UK regulator, Ofcom, has laid out its plans for how it intends on implementing the UK’s Online Harms Act.
The UKs disastrous Online Harms Bill is now law. It passed a final vote and received Royal Assent last month. The new law would crack down on effective encryption and put people’s lives at greater risk, rip people’s personal privacy to shreds with age verification requirements, and a whole lot more. Insultingly, it is all being done in the name of safety.
Following the bills passage, National Crime Agency director, Graeme Biggar, said in a rant that platforms working to secure people’s communications and privacy is akin to turning a blind eye to child abuse. It was a rant so unhinged, it made Facebook seem like a respectable protector of people’s personal information which is quite an accomplishment for all the wrong reasons.
Regardless of the anti-privacy stances of some officials, implementing this travesty of a law is currently in the works. This by the UK regulator, Ofcom (Office of Communications). In a post that was recently published, the regulator says that this will all be handled in three phases:
We are moving quickly to implement the new rules
Ofcom will give guidance and set out codes of practice on how in-scope companies can comply with their duties, in three phases, as set out in the Act.
Phase one: illegal harms duties
We will publish draft codes and guidance on these duties on 9 November 2023, including:
- analysis of the causes and impacts of online harm, to support services in carrying out their risk assessments;
- draft guidance on a recommended process for assessing risk;
- draft codes of practice, setting out what services can do to mitigate the risk of harm; and
- draft guidelines on Ofcom’s approach to enforcement.
We will consult on these documents, and plan to publish a statement on our final decisions in Autumn 2024. The codes of practices will then be submitted to the Secretary of State for Science, Innovation and Technology, and subject to their approval, laid before Parliament.
Phase two: child safety, pornography and the protection of women and girls
Child protection duties will be set out in two parts. First, online pornography services and other interested stakeholders will be able to read and respond to our draft guidance on age assurance from December 2023. This will be relevant to all services in scope of Part 5 of the Online Safety Act.
Secondly, regulated services and other interested stakeholders will be able to read and respond to draft codes of practice relating to protection of children, in Spring 2024.
Alongside this, we expect to consult on:
- analysis of the causes and impacts of online harm to children; and
- draft risk assessment guidance focusing on children’s harms.
We expect to publish draft guidance on protecting women and girls by Spring 2025, when we will have finalised our codes of practice on protection of children.
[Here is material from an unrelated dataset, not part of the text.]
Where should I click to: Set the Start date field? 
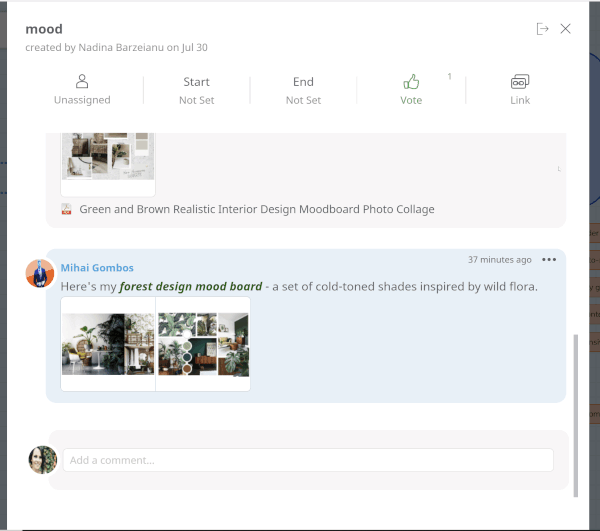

Phase three: transparency, user empowerment, and other duties on categorised services
A small proportion of regulated services will be designated Category 1, 2A or 2B services if they meet certain thresholds set out in secondary legislation to be made by Government. Our final stage of implementation focuses on additional requirements that fall only on these categorised services. Those requirements include duties to:
- produce transparency reports;
- provide user empowerment tools;
- operate in line with terms of service;
- protect certain types of journalistic content; and
- prevent fraudulent advertising.
We now plan to issue a call for evidence regarding our approach to these duties in early 2024 and a consultation on draft transparency guidance in mid 2024.
So, a good chunk of how Ofcom views it enforcing the Online Harms law, specifically as it relates to “harmful” content will be coming out next week. That will undoubtedly offer up quite a bit of hints as to where the regulator is with that aspect of the new law. Next month, it looks like the issues surrounding age verification and related elements. Then, the rest will seemingly be dealt with in Spring of next year.
What strikes me is just how compressed such a schedule is. I mean, we are dealing with a law that is pretty much impossible to implement from a technical sense and Ofcom says it is releasing draft regulations for two major elements in under two months. It suggests that these regulations are being rushed which is generally a bad sign for those hoping that a regulator would get something like this right. Issues such as “awful but lawful” content is filled with nuance that would normally take years to sort out because there’s nuances as far as the eye can see on such an issue. Yet, here the regulator is saying that they can solve every problem regarding people saying mean things on the internet in within weeks. That should raise a whole lot of red flags for where this is heading in the first place.
The Online Harms Act was long suspected of being poorly thought out. Critics have long warned that it’s going to cause considerably more harm than good. The rushed schedule published by Ofcom will no doubt only serve as additional evidence that this is exactly the case even from an enforcement perspective.